Pixel coordinate grounding data
----

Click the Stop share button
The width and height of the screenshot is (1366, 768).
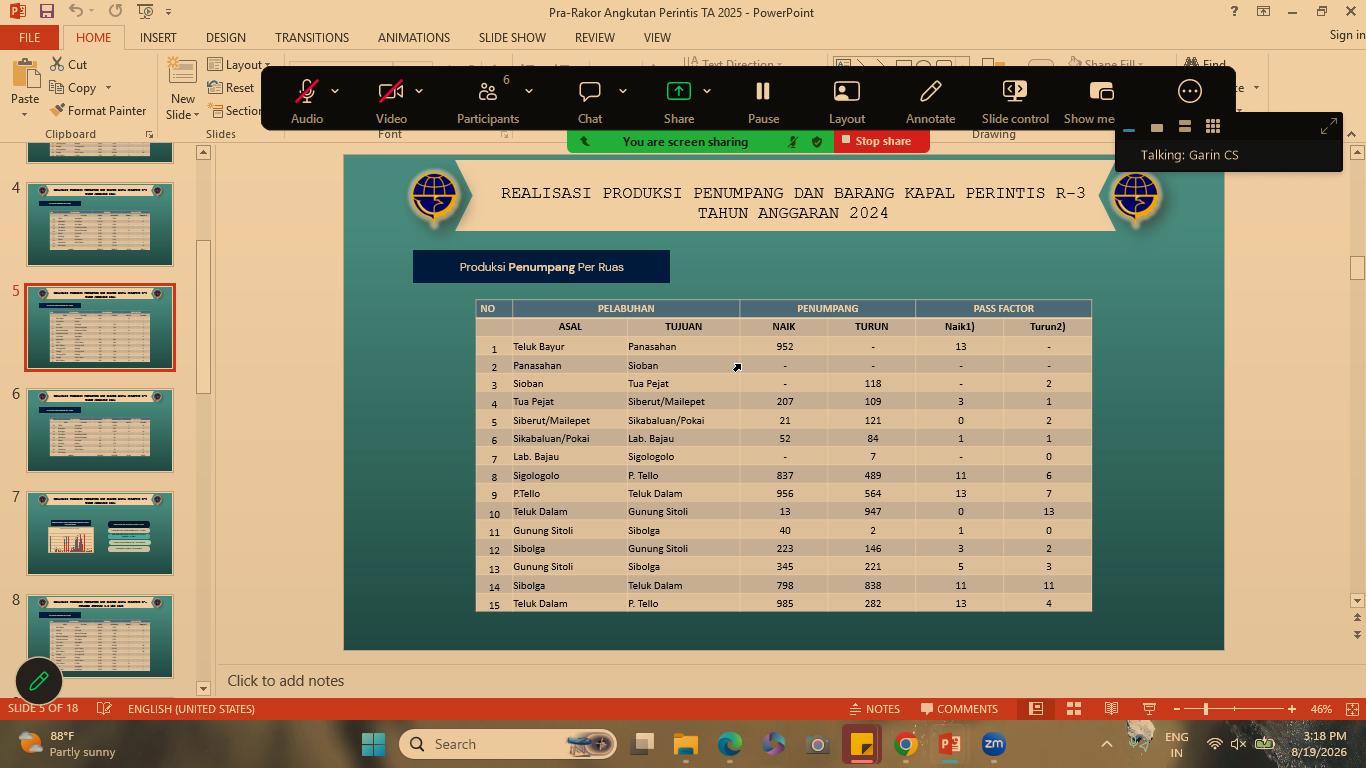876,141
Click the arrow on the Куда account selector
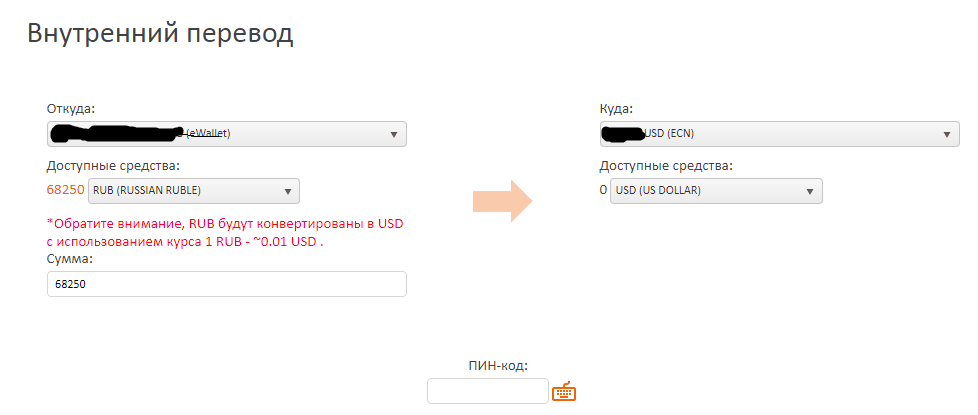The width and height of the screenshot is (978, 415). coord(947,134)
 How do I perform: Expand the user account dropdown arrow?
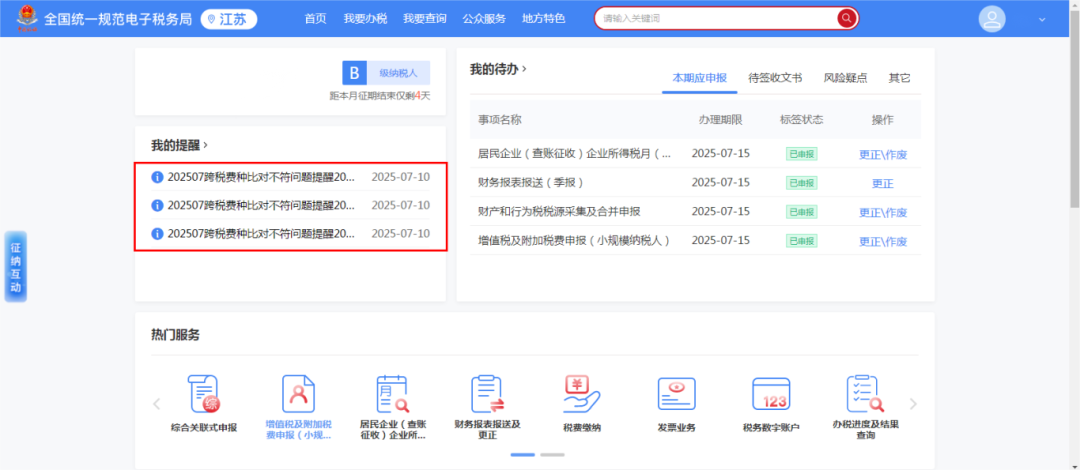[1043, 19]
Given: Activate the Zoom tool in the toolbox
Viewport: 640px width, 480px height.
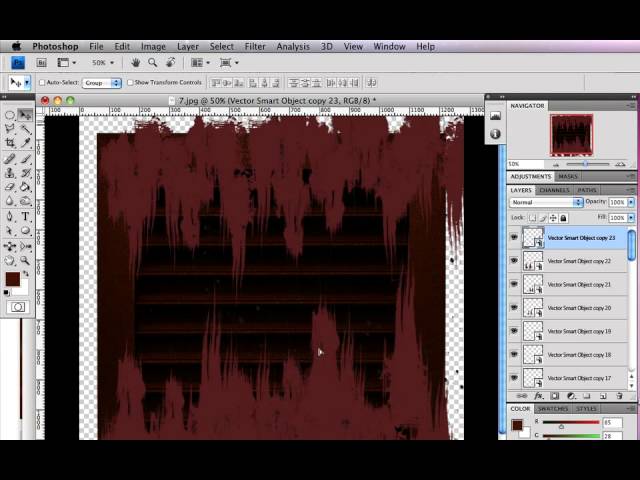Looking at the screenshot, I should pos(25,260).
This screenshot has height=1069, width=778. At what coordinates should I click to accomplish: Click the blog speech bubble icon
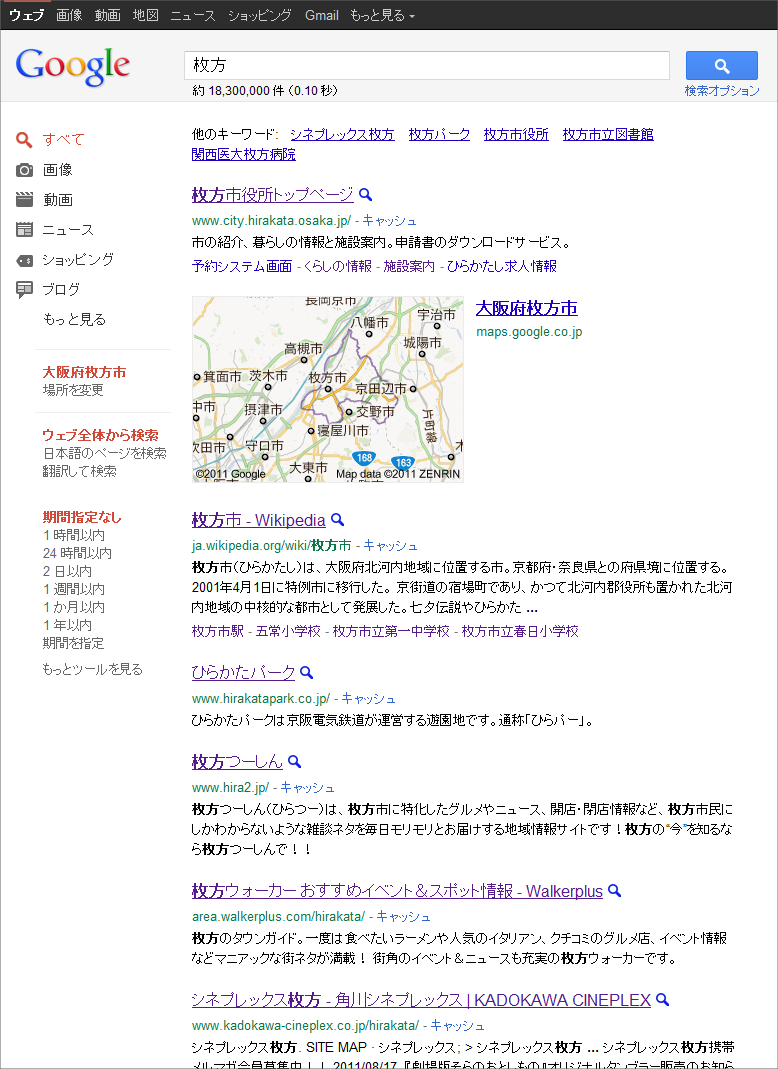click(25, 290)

----

> **About this exercise**
Faithful copy, images left out: write out every line of data.

> **Your response**
Click the Stop share button
The width and height of the screenshot is (1366, 768).
876,141
Click the arrow on the Куда account selector
The width and height of the screenshot is (978, 415). coord(947,134)
 How do I perform: Expand the user account dropdown arrow?
[1043, 19]
Given: Activate the Zoom tool in the toolbox
Viewport: 640px width, 480px height.
Looking at the screenshot, I should pos(25,260).
This screenshot has height=1069, width=778. At what coordinates should I click to accomplish: Click the blog speech bubble icon
click(25, 290)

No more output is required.